The rationale for this novel lead-in treatment regimen is based on the fact that both PEGINTRON and REBETOL reach steady-state concentrations by week 4, so patients have the protease inhibitor added at a time when the backbone drug levels have been optimized. In addition, the patient's immune system will have been activated and primed by PEGINTRON at the time that boceprevir is added to the regimen. This approach may minimize the period of time when there is a "functional monotherapy" with a direct antiviral, potentially reducing the likelihood for the development of resistance.

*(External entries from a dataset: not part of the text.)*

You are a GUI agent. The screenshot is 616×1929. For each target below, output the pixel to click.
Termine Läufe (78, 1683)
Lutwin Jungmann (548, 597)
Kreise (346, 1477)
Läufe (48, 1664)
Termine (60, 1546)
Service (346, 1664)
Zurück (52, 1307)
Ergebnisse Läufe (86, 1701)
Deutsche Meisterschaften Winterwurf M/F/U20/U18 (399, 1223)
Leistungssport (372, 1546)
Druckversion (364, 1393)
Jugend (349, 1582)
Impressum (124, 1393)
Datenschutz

Safety data from the study showed that the most common adverse events reported in the boceprevir arms were fatigue, anemia, nausea and headache. No increase in skin adverse events (rash or pruritus) was observed in the boceprevir arms beyond what was seen in the PEGINTRON and REBETOL control arm.
Treatment discontinuations due to adverse events were between 9 and 19 percent for patients in the boceprevir arms, compared to 8 percent for the control arm. Treatment discontinuations for boceprevir patients due to viral breakthrough were fewer in the 28- and 48-week lead-in arms (4 and 5 percent, respectively) compared to the no lead-in arms (7 and 11 percent, respectively).